Esta es una condición que los jueces le conceden a personas que tienen graves problemas siquiátricos, pero cada vez es más usual que quienes tienen líos con la justicia intenten pasar como enfermos mentales. El caso más reciente sucedió en Cali, en donde un hombre en estado de embriaguez asesinó a otro a la salida de una fiesta. Estar borracho no exime de responsabilidad en la comisión de un delito, no obstante, este caso tuvo que llegar hasta la Corte Suprema de Justicia para que sentara un veredicto definitivo.

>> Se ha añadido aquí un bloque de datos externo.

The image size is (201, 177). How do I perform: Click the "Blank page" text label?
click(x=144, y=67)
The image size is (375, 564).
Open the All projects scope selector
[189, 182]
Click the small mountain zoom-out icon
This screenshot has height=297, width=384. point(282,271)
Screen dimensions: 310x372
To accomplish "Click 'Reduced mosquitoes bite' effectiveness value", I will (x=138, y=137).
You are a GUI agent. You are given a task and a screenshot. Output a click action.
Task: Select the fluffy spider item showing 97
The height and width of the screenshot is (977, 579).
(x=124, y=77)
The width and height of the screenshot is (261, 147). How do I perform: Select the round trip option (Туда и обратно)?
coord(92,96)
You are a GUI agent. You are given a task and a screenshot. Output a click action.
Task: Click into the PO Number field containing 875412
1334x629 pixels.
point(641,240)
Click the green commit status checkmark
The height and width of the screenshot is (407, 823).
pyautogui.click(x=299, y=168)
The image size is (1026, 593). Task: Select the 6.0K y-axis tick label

El 18 de julio de 2010, tras salir de una finca en el corregimiento Los Andes, en Cali, el hombre con nivel tres de alicoramiento acuchilló a otro en el cuello. A pesar de los esfuerzos por salvarle la vida, la víctima murió antes de que pudiera llegar a un centro asistencial.

El culpable intentó evadir el peso de la justicia indicando que dado su estado de alicoramiento no podía ser declarado inimputable, es decir, que no podía asumir la responsabilidad penal de sus actos por ser inconsciente del acto así como de sus consecuencias. Sus abogados argumentaron que tenía una patología producida por el alto consumo de alcohol desde la noche anterior a los hechos, y que a causa de ello no estaba en condiciones de comprender su accionar y sus efectos.

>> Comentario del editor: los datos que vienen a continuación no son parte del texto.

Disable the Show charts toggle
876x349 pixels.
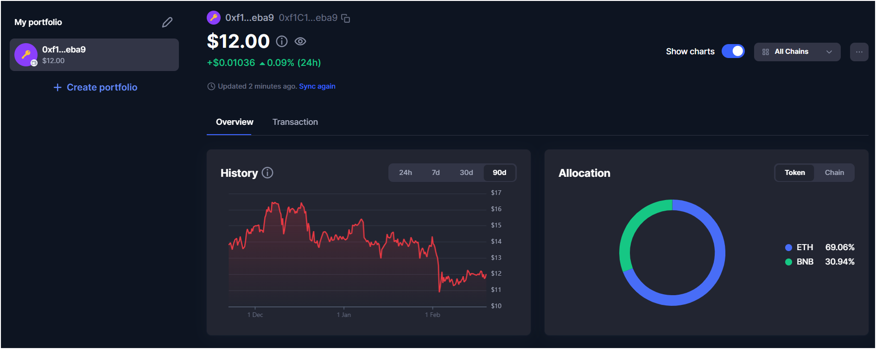(x=733, y=51)
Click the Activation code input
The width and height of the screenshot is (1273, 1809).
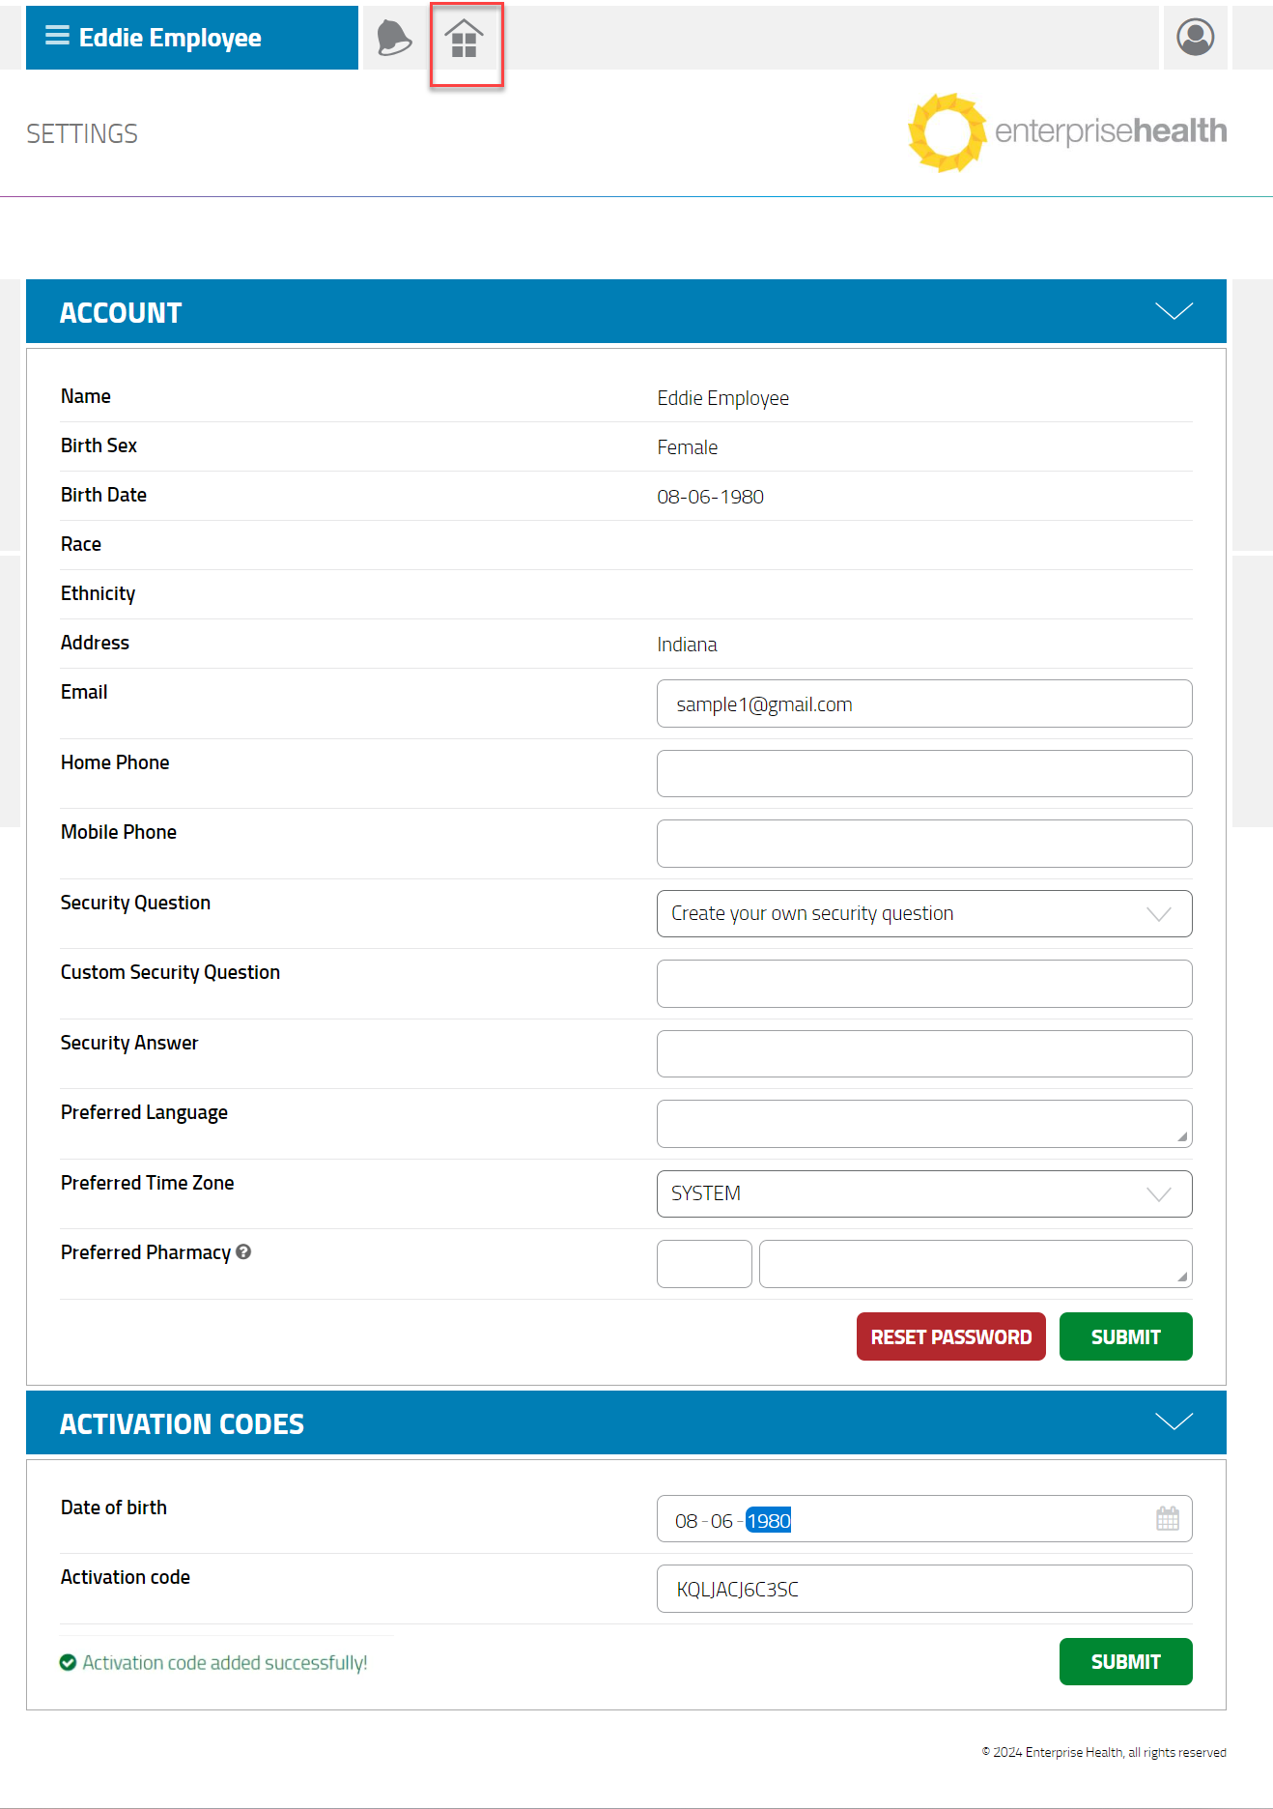(923, 1589)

La primera respuesta judicial favoreció al implicado. Un juez en primera instancia encontró, en el 2011, que si bien el hombre era el autor de crimen, no era responsable del mismo ya que actuó en situación de inimputabilidad. Cinco años más tarde, el Tribunal Superior de Cali cambió la decisión y lo declaró penalmente responsable como imputable, en calidad de autor. Así las cosas, fue sentenciado a pagar 33 años de prisión.

Pero lo más interesante fue el argumento con que el caso dio el giro. Para los magistrados del tribunal, aunque el dictamen concluyó que los hallazgos eran compatibles con embriaguez clínica aguda positiva, ello no implicaba que el acusado desconociera lo que hizo o no estuviera consciente de ello. Después de revisar los dictámenes médicos, la justicia concluyó que actuó con culpabilidad plena sin que se avizorara en su comportamiento circunstancia alguna que determinara su inimputabilidad.

Las pruebas periciales de sicología y siquiatría fueron cuestionadas por el tribunal al considerar que no aportaron elementos de trascendencia para poder establecer la existencia de una afectación mental transitoria. Por el contrario, se pudo acreditar que el procesado estuvo en capacidad de comprender que actuó de manera injusta y elegió libremente alternativas de actuación.

"Cuando el perito pretendió inferir su diagnóstico de trastorno mental transitorio con base en el testimonio de los asistentes a la fiesta en cuyo contexto ocurrieron los hechos, se limitó a sostener, sin ninguna fundamentación, que "de acuerdo a la forma de obrar antes, durante y después de la ocurrencia de los hechos, éste se encontraba bajo un Trastorno Mental Transitorio", cuestiona la decisión.

Después de un largo pleito judicial, el caso llegó en casación a los magistrados de la Corte Suprema, quienes acaban de dejar en firme la condena por homicidio agravado. En el auto que rechaza la casación, los magistrados aseguran que si bien el consumo de alcohol generó alteraciones mentales y neurológicas, así como le generó cambios en su conducta y comportamiento, este argumento no es suficiente para fundar la determinación de inimputabilidad.

La decisión cuestiona que el perito aportado por la defensa no hubiera precisado la naturaleza de la dolencia que padecía y que supuestamente lo llevó a no comprender la ilicitud del acto. "El profesional asumió que el solo hecho de presentarse una embriaguez clínica aguda era suficiente, probabilísticamente, para pregonar la existencia del trastorno mental transitorio".

Para tratar un caso como trastorno mental transitorio como causal de inimputabilidad, la justicia obliga a que se acredite: 1.) Que se trata de una reacción vivencial inusitada, anormal y pasajera. 2.) Que no implique una base patológica. 3.) Que altere los planos cognitivo y volitivo (la voluntad) del individuo, generándole la incapacidad de comprender la ilicitud del acto o determinarse de acuerdo con esa comprensión; y, cuyo origen se encuentra en factores exógenos o endógenos determinados.

Para los magistrados de la corte, la inimputabilidad debe acreditarse en cada caso particular y por ello, ordenan que el implicado, pague su pena en prisión.